Les concessionnaires sont confrontés à des prix de vente élevés dans un contexte économique morose. (Crédit : Envato)
Le prix de vente moyen des véhicules neufs sur notre marché atteint quelque 63 000 dollars en ce moment, et bien malin qui peut en annoncer la réduction.
Les bruits que l’on entend en coulisse laissent entendre que l’année en cours pourrait indiquer un ajustement à la baisse des prix de vente des véhicules neufs. Je ne sais trop sur quelles bases reposent ces pronostics, et je doute grandement qu’elles résistent à un examen plus attentif.

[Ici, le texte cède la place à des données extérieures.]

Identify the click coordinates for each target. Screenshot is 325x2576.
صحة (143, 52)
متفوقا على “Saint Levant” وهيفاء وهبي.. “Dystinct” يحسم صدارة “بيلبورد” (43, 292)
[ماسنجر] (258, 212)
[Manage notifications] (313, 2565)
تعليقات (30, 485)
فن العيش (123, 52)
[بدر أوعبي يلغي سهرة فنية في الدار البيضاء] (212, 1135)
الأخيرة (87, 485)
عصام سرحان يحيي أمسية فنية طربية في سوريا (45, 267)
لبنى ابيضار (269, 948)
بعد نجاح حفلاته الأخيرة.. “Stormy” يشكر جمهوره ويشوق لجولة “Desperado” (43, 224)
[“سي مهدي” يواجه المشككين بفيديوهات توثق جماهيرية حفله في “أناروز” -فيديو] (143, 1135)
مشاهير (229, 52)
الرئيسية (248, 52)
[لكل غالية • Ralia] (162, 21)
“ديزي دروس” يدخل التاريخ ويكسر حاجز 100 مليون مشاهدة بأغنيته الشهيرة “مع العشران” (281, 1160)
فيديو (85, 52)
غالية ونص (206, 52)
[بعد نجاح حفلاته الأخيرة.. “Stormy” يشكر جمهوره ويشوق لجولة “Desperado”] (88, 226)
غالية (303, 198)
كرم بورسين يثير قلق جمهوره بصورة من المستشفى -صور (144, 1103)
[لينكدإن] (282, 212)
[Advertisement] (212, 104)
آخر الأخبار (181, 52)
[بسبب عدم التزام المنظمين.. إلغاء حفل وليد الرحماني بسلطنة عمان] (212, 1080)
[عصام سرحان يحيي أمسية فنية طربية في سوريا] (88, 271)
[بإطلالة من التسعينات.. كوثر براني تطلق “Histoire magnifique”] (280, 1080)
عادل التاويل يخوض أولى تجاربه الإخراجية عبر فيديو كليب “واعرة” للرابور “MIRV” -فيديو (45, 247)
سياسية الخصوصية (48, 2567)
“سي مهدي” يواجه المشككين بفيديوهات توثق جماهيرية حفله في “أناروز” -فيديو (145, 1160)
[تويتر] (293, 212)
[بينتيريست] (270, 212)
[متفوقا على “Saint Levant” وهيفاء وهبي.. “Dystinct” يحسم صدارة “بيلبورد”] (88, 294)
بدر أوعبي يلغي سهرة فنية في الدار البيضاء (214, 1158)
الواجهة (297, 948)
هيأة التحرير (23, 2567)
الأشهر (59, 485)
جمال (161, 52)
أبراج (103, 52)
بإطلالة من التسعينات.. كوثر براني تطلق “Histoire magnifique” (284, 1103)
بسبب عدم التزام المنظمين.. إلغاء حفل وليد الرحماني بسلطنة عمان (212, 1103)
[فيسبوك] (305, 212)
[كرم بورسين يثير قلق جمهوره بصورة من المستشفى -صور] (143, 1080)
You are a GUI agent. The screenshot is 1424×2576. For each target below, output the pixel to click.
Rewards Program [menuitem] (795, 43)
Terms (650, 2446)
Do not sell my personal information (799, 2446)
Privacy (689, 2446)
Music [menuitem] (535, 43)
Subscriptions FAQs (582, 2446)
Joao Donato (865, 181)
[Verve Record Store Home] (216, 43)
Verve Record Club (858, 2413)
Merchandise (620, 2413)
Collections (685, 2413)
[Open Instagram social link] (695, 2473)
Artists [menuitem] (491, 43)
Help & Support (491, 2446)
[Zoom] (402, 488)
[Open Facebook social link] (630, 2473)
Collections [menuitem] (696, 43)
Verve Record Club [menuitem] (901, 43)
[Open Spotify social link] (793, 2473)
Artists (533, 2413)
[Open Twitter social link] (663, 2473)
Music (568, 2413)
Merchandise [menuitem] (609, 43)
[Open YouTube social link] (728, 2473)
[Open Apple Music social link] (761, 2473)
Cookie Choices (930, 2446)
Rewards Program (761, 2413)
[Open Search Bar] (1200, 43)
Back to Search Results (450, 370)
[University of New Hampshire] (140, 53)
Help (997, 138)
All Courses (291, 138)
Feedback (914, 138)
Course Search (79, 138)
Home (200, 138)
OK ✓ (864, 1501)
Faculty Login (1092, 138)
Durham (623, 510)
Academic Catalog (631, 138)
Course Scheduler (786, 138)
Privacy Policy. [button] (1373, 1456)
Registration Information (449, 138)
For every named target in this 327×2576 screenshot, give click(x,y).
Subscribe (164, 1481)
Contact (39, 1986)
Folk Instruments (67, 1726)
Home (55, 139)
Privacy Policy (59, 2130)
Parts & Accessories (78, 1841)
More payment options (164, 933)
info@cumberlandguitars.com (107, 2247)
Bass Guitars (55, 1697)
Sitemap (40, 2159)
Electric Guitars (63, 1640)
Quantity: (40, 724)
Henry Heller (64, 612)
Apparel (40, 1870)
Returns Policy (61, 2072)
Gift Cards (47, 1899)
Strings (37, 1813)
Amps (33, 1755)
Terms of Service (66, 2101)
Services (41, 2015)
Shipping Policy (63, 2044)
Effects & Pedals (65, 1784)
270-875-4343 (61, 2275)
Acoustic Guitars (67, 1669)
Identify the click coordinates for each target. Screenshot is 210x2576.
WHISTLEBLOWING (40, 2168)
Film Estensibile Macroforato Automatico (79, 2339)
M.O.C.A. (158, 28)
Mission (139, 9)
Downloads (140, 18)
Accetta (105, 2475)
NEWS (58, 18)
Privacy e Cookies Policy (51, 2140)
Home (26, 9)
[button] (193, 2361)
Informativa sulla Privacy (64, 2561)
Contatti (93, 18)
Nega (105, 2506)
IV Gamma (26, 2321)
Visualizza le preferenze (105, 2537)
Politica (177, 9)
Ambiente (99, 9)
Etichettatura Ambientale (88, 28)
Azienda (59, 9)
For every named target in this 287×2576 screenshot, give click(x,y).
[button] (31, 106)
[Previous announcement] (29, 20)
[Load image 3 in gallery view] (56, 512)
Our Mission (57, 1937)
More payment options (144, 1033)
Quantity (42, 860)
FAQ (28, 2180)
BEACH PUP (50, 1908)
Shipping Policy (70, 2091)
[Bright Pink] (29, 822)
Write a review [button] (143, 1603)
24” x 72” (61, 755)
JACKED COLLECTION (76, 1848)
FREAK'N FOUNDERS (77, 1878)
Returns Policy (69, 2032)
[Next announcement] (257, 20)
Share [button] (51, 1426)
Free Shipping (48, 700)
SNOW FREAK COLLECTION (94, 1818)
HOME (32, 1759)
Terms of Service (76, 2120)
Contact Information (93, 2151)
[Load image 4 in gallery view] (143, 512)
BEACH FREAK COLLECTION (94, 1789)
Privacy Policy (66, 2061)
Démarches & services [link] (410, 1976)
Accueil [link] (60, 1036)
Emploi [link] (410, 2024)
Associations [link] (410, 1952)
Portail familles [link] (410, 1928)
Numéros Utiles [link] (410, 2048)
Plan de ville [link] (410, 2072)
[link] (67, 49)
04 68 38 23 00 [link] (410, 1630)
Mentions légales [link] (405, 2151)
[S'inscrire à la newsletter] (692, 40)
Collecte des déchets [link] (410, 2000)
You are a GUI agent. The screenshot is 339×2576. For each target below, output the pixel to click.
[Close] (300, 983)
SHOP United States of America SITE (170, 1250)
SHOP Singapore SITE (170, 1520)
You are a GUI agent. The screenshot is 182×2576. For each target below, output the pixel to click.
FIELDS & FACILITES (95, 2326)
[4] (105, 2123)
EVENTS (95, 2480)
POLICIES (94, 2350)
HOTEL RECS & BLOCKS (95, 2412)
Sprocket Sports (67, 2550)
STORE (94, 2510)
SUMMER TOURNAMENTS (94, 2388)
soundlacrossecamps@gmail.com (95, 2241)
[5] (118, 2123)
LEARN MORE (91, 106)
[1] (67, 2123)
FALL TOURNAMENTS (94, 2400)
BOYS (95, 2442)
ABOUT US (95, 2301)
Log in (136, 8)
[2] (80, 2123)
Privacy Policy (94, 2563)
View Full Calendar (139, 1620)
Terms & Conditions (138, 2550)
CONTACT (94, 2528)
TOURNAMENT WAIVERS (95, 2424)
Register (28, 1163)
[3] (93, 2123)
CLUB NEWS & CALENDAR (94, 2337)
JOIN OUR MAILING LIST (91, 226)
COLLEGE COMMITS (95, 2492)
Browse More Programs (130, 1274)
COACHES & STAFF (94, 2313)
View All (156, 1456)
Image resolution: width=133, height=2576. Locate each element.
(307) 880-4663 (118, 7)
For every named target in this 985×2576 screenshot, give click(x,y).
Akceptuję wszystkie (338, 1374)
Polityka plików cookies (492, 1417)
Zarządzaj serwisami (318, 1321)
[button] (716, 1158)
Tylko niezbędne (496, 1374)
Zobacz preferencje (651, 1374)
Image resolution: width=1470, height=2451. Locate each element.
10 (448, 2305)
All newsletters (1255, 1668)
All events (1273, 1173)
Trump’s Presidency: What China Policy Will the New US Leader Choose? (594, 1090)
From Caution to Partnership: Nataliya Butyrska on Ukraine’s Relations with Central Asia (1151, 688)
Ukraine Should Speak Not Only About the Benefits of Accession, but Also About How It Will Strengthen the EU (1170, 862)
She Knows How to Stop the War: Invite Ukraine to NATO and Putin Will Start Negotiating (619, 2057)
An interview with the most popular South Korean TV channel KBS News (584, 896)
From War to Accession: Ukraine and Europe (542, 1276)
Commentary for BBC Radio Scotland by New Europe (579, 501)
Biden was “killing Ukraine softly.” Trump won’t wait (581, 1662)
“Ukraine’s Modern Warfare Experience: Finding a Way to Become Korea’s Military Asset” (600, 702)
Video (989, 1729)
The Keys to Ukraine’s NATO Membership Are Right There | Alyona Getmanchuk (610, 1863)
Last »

Je me montre prudent, puisque les facteurs qui influent normalement sur les prix sont complètement chamboulés depuis les cinq dernières années. Ces agents perturbateurs sont connus. Les effets des tarifs commerciaux et de l’échéance prochaine de l’accord de libre-échange entre le Canada, les États-Unis et le Mexique (ACEUM) sont connus. Ils sont également alourdis par le cadre géopolitique mondial le plus tendu depuis la fin de la guerre froide.
Aussi, plusieurs constructeurs ont retiré de leurs catalogues des modèles abordables, ce qui contribue à une hausse moyenne de la valeur des véhicules offerts. Tout comme l’ajout constant d’équipements de pointe, même dans les modèles d’entrée de gamme, qui se reflète sur le prix demandé.
Les tergiversations concernant les politiques de réduction des émissions de gaz à effet de serre des transports risquent de créer une inéquation entre l’offre des constructeurs et l’intérêt des consommateurs. Cela étant dit, je demeure confiant envers la réussite du virage électrique, considérant que cette transition a besoin de temps et de paramètres clairs.
À ce chapitre, l’entrée de véhicules électriques chinois sur notre marché, dont le déploiement reste à préciser au moment d’écrire ces lignes, va évidemment avoir son impact.
À ces causes connues, il faut prévoir que l’actualité nous réserve des surprises qui viendront perturber le marché.
J’en conclus que 2026 verra au mieux une stabilisation des prix. Je note qu’il est en général plutôt rare, peu importe les circonstances, de constater une réduction du prix des biens de consommation, même si leurs coûts de production ont diminué.
Des cibles à atteindre
Les ventes de 2025 ont été en dents de scie, modulées notamment par l’appréhension provoquée par l’application potentielle de tarifs réciproques qui auraient fait monter davantage la facture. Toutefois, les résultats de cette année ont été somme toute positifs.
Aujourd’hui, sur le marché, l’humeur est au doute, tant chez le consommateur qu’auprès des concessionnaires. L’offre est étoffée, mais le consommateur sera-t-il preneur ? Pour lui, dans un contexte économique ombrageux, l’abordabilité semble être devenue un important facteur de choix. Avec des prix plus costauds, on comprend que cette prise de décision devra être appuyée par une approche d’accompagnement et de mise en confiance structurée et basée sur la transparence.
Bref, je ne crois pas que le prix des voitures neuves va chuter au cours des prochains mois. Toutefois, si les concessionnaires savent offrir à leurs clients potentiels des véhicules correspondant à la fois à leurs besoins et à leurs capacités de payer, les résultats de 2026 devraient être à la hauteur de ceux que nous avons enregistrés au cours de la dernière année.